Von Rudolf Stumberger

Reflexionen

Die pietistische Amana-Kolonie im US-Bundesstaat Iowa hat 77 Jahre lang eine Gemeinwirtschaft ohne Privateigentum und Geld praktiziert.


Als der Kalte Krieg begann, frohlockte im November 1946 das "American Magazin": "Der Kommunismus in Iowa ist zusammengebrochen". 77 Jahre habe die Amana-Kolonie den Kommunismus strikter praktiziert als jede andere Gruppe auf der Welt. Jetzt, 14 Jahre nach ihrer Rückkehr zum Kapitalismus, seien die unglaublichen Erfolge dieser Wende zu besichtigen.

Friedliches Landleben herrscht auch heute in den Amana-Dörfern.
© © Rudolf Stumberger

Heute, gut 150 Jahre nach Beginn eines der interessantesten sozialen Experimente, gibt es zwar keinen Kommunismus mehr, aber immer noch Sauerbraten mit Soße in Amana und in den sieben Dörfern der Kolonie entlang des Iowa River sprechen die alten Herrschaften noch immer Deutsch mit hessischem Zungenschlag.

Es ist Sonntag, ein paar Minuten nach zehn Uhr, als Raymond Berger mit seinem blauen Toyota auftaucht. "Ray" steht auf dem Nummernschild. Es dauert ein bisschen, bis er die Tür zum Homesteadt Store Museum aufschließt, aber Ray ist ja auch schon 84 Jahre alt. 1928, als er geboren wurde, herrschte in Amana noch die alte Ordnung. Wie es damals zuging, kann man in dem Museum erfahren, das im ehemaligen Warenhaus untergebracht ist. Wenn Kommunismus die "Idee der Gleichheit auf der Basis von Gemeineigentum" ist, wie das Lexikon definiert, dann waren sie damals hier in den grünen Hügeln von Iowa verdammt kommunistisch. Und das von 1855 bis 1932. In dieser Zeit errichteten die deutschen Siedler die sieben Dörfer der Amana-Kolonie, nicht weit voneinander entfernt, umgeben von Äckern und Feldern.

Deutsches Dorfleben

Von amerikanischen Siedlungen unterscheiden sie sich auch heute durch ihre braunen Backsteinbauten, durch Blumenbeete vor der Tür, durch ihre Gehsteige - alles wie in einem hessischen Dorf. Selbstverständlich steht im Restaurant "Ronneburg" das Wiener Schnitzel und der Sauerbraten auf der Speisekarte, das süffige Bier stammt aus der hiesigen Brauerei, der ältesten in Iowa.

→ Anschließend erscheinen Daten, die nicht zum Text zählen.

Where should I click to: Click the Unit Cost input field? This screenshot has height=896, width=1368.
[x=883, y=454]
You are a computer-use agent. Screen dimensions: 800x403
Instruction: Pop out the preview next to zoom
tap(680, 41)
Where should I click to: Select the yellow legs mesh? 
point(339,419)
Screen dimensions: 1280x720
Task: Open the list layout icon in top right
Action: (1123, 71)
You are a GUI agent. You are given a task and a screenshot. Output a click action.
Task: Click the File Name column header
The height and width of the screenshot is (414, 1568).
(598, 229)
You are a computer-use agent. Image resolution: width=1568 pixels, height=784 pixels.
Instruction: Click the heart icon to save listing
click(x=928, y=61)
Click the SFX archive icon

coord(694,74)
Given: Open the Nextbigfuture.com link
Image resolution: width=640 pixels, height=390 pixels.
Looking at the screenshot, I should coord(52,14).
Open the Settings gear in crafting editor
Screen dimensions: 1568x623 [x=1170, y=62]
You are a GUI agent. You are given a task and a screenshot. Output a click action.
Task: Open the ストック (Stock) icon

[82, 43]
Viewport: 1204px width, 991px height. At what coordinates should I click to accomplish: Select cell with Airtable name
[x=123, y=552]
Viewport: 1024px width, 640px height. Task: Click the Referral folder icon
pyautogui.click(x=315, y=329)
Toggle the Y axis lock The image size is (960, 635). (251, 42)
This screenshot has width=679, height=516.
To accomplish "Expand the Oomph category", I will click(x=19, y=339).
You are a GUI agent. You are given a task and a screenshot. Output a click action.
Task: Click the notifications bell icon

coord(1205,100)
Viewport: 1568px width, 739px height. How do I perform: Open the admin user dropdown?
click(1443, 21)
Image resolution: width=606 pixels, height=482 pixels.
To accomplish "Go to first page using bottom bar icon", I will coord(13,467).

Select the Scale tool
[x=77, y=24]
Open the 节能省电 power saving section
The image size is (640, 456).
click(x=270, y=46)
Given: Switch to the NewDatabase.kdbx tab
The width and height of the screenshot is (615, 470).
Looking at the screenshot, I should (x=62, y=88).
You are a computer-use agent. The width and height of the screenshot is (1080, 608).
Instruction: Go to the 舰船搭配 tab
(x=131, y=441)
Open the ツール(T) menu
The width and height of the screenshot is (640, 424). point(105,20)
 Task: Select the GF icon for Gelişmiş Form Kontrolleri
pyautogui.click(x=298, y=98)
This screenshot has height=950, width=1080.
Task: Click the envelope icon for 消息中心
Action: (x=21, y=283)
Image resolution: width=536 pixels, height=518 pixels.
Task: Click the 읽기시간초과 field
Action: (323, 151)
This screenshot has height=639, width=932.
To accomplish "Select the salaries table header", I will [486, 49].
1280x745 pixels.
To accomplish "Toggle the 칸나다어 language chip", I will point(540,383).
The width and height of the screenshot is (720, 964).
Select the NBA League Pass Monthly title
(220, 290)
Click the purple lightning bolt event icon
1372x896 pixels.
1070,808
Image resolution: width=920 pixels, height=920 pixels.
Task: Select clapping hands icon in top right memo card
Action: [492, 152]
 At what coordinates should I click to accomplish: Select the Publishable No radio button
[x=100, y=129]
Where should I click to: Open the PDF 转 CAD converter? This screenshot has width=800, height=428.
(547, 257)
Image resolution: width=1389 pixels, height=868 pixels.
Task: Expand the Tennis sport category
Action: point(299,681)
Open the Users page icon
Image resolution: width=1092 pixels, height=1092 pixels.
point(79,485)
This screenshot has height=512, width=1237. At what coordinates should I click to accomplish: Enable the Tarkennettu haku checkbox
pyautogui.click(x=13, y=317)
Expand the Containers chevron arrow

Man sieht auch heute noch, dass die Kolonie auf einer soliden wirtschaftlichen Grundlage beruhte - und dabei war alles in gemeinsamen Besitz. Neben der Landwirtschaft als Basis errichteten die rund 1800 Siedler nach und nach eben die Bierbrauerei, eine Wollfabrik, eine Kattunfabrik und ein Hotel, jedes Dorf hatte seine Bäckerei, seinen Schmied und andere Handwerker. Innerhalb der Kolonie gab es kein Geld, es herrschte quasi das kommunistische Paradies. Jeder wurde aus der Kollektivwirtschaft mit dem versorgt, was er benötigte: Essen, Kleidung, Wohnung, medizinische Betreuung, Bildung.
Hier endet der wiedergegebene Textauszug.